Бальдамус не договорил и только махнул рукой.

   — Огорчили вы меня, Макс, — с горечью сказал Беньовский.

   — Что делать? Разуверился в вас. И куда теперь путь держите?

   — Наверное, в Париж и Лондон, а потом за океан. Попытаюсь заинтересовать правительства моими проектами. Я ведь опять возмечтал вернуться на Мадагаскар.

   — Лучше поезжайте прямо в Америку, в бывшие британские колонии. Они после провозглашения независимости называют себя Соединёнными Штатами. Там дело идёт, кажется, к полной победе над англичанами.

   — Советуете податься в Америку?

   — Ничего я вам не советую. Делюсь некоторыми соображениями. Американцы, как мне кажется, народ дерзкий, предприимчивый, нахрапистый. Вы же человек... извините за откровенность, авантюрного склада характера.

   — Может быть, дорогой герр Бальдамус.

   — С американцами вы бы легко нашли общий язык. А англичане и французы несколько старомодны.
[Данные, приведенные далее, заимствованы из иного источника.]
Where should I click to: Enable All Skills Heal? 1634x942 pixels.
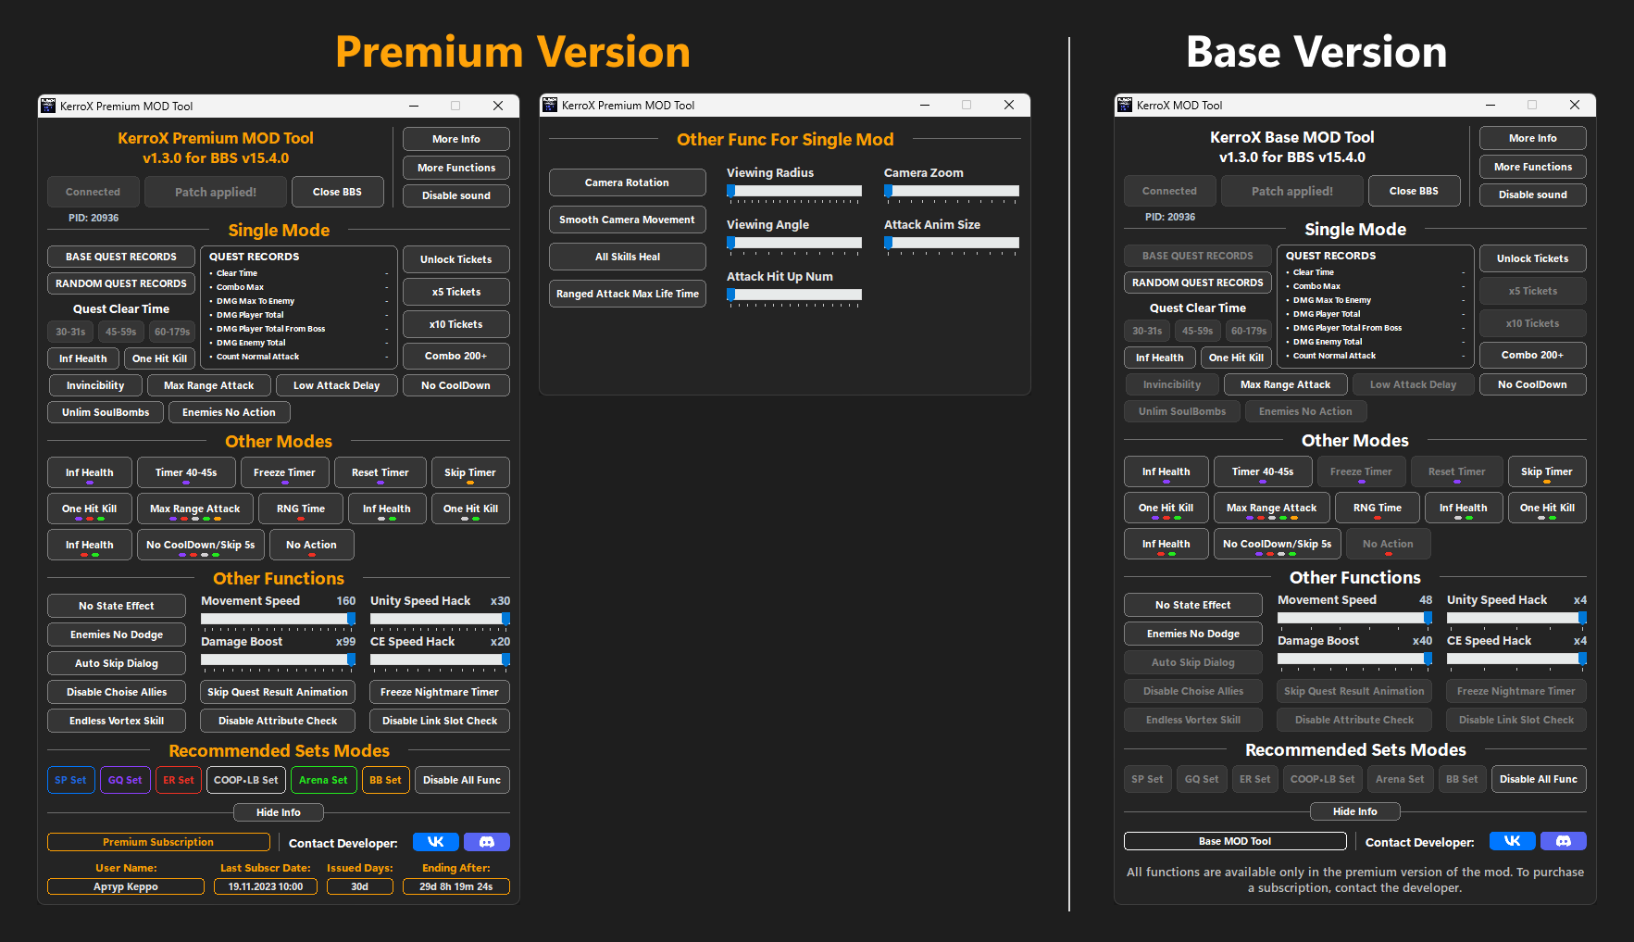click(x=627, y=256)
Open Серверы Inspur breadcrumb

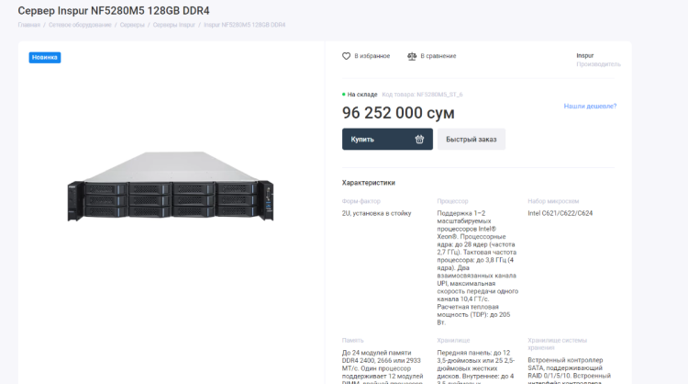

   — Говорят, в Америке процветает работорговля.

   — Не могу судить. В Америке не бывал. Но чувствую, что людям вроде вас там раздолье.

Беньовский понимал, что венский фабрикант говорил с ним с известной долей иронии. И всё же слова Макса Бальдамуса запали в его душу. Не начать ли своё путешествие с Америки? Не подобрать ли среди предприимчивых американцев надёжных компаньонов?

   — Едем, — коротко бросил жене Морис Август.

   — В Париж? — спросила Фредерика, жаждавшая увидеть парижских знакомых, Нотр-Дам, Лувр.

   — Нет, в Амстердам. А там сядем на корабль и поплывём к американским берегам.

   — Но ты же намеревался ехать в Париж...

   — Намеревался, да раздумал.

Ехали через южную Германию. Сделали короткую остановку в баварской столице. По старой памяти Беньовский заглянул в храм, в котором познакомился когда-то с отцом Мельхиором. Теперь там служил новый священник. От него Морис Август узнал, что прежний настоятель храма возглавляет одну из баварских епархий.

Амстердам встретил путешественников сырой прохладой и туманом. Город рассекали узкие прямые каналы, по которым сновали лодки и плавали стаями дикие утки. Вдоль набережных теснились дома с узкими фасадами и высокими черепичными кровлями.